For the love of god yes, I don't have to do backwards shit to read a three page word salad meta analysis on kelp migration patterns.








































It was a slow day.


----------



## RobynC (Jun 10, 2011)

So it's like Google Scholar?


----------



## Wellsy (Oct 24, 2011)

RobynC said:


> So it's like Google Scholar?


Nah. Google scholar directs you to journal articles based on your search. With scihub youd presumably already found the paper and have access to its doi or something else that can be used by scihub to identify the paper youre trying to access.
So its not for searching, only bypassing the paywall that stops user from viewing full paper.


----------



## RobynC (Jun 10, 2011)

What's a DOI


----------



## Wellsy (Oct 24, 2011)

RobynC said:


> What's a DOI


Code to find specific Journals articles.
https://en.wikipedia.org/wiki/Digital_object_identifier


> A digital object identifier (DOI) is a serial code used to uniquely identify objects. The DOI system is particularly used for electronic documents such as journal articles. The DOI system began in 2000.[1]


----------



## RobynC (Jun 10, 2011)

From there can you download


----------



## Wellsy (Oct 24, 2011)

RobynC said:


> From there can you download


Can do that or just view from browser


----------



## Stelmaria (Sep 30, 2011)

Neuroskeptic on Twitter:
"We demand better paywalls for our papers! It's not fair that @sci_hub lets anyone access them for free." - said no academic ever

https://twitter.com/Neuro_Skeptic/status/712379796135796736


----------



## aef8234 (Feb 18, 2012)

Snowy Leopard said:


> Neuroskeptic on Twitter:
> "We demand better paywalls for our papers! It's not fair that @_sci_ _hub lets anyone access them for free." - said no academic ever
> 
> https://twitter.com/Neuro_Skeptic/status/712379796135796736


I don't even know if scientists get money from this, or if it's similar to the system with musicians.
I mean in essence the career of scientists and musicians are about the same.
Except the critics actually know what they're fucking saying and are musicians/scientists themselves.


----------



## Stelmaria (Sep 30, 2011)

aef8234 said:


> I don't even know if scientists get money from this, or if it's similar to the system with musicians.
> I mean in essence the career of scientists and musicians are about the same.
> Except the critics actually know what they're fucking saying and are musicians/scientists themselves.
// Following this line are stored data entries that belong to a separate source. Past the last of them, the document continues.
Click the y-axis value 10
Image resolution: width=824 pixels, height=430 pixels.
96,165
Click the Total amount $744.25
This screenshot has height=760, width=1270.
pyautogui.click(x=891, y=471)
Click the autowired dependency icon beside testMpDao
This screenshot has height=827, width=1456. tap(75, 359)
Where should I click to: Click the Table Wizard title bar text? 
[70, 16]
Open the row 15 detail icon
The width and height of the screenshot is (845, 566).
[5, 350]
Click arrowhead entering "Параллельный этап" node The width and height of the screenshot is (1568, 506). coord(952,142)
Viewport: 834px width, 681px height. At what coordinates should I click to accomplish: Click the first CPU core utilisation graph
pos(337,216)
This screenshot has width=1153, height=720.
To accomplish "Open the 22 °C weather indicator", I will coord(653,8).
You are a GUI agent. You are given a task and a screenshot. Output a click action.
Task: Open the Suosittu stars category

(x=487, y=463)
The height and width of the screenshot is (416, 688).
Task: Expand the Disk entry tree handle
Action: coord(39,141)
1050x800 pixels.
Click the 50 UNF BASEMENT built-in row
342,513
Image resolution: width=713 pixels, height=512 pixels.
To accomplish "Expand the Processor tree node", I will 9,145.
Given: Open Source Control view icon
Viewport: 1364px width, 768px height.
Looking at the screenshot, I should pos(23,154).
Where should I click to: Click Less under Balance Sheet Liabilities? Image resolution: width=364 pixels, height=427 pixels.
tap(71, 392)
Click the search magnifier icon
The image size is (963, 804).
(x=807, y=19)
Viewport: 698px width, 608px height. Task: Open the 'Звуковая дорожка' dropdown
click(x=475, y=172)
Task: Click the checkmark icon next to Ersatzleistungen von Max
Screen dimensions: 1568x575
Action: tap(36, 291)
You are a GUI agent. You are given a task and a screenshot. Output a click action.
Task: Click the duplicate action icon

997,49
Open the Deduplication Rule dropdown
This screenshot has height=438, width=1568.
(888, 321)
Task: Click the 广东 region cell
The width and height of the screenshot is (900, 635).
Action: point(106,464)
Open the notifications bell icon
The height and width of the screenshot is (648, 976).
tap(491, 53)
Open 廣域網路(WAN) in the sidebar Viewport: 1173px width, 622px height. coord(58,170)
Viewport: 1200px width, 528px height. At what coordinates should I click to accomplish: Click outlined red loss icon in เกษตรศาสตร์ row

The publishers pay nothing to the scientists who create the work, nor the peer reviewers. 

Worse than that, the scientists either have to pay to publish (open access) or pay to read articles written by others in their field.

The scientific publishing industry is a leech upon scholarly research.


----------



## aef8234 (Feb 18, 2012)

Snowy Leopard said:


> The publishers pay nothing to the scientists who create the work, nor the peer reviewers.
> 
> Worse than that, the scientists either have to pay to publish (open access) or pay to read articles written by others in their field.
> 
> The scientific publishing industry is a leech upon scholarly research.


I wonder how many research articles got buried by extortion attempts.


----------



## puzzled (Mar 15, 2016)

Aaron Swartz would be proud.


----------



## Grandmaster Yoda (Jan 18, 2014)

Sharing ideas should be done freely. This is correct. I don't disavow.


----------



## pertracto (Sep 4, 2015)

> Like piratebay except for academic papers.
> What do you make of it?


Use it shamelessly?


----------



## Enantiodromia (Feb 12, 2013)

There's an article out with figures based on Sci-Hub's server logs from last September through February.
Who's downloading pirated papers? Everyone | Science | AAAS









Sci-Hub activity on 5 Feb 2016


----------



## Wellsy (Oct 24, 2011)

http://www.the-scientist.com/?artic...title/Opinion--Academic-Publishing-Is-Broken/


> Let's take a look at the flow of money in the production of research. The government takes tax revenue from citizens and uses it to fund university research groups and libraries. Researchers obtain government grants and use the money to conduct experiments. They write up the results in manuscripts that are destined to become published papers. Manuscripts are submitted to journals, where they are handled by other researchers acting as unpaid volunteer editors. They co-ordinate the process of peer-review, which is done by yet other researchers, also unpaid. All these roles—author, editor, reviewer—are considered normal responsibilities of researchers, funded by grants.
> 
> At this point, researchers have worked together to produce a publication-ready, peer-reviewed manuscript. But rather than posting it on the Web, where it can contribute to the world's knowledge, form a basis for future work, and earn prestige for the author, the finished manuscript is then donated gratis to a publisher: the author signs away copyright. The publisher then formats the manuscript and places the result behind a paywall. Then it sells subscriptions back to the universities where the work originated. Well-off universities will have some access to the paper (though even they are denied important rights such as text-mining). Less well-off universities have access to varying selections of journals, often not the ones their researchers need. And the taxpayers who funded all this? They get nothing at all. No access to the paper.


----------



## Wellsy (Oct 24, 2011)

Also recommend these for books, can even have some more obscure stuff.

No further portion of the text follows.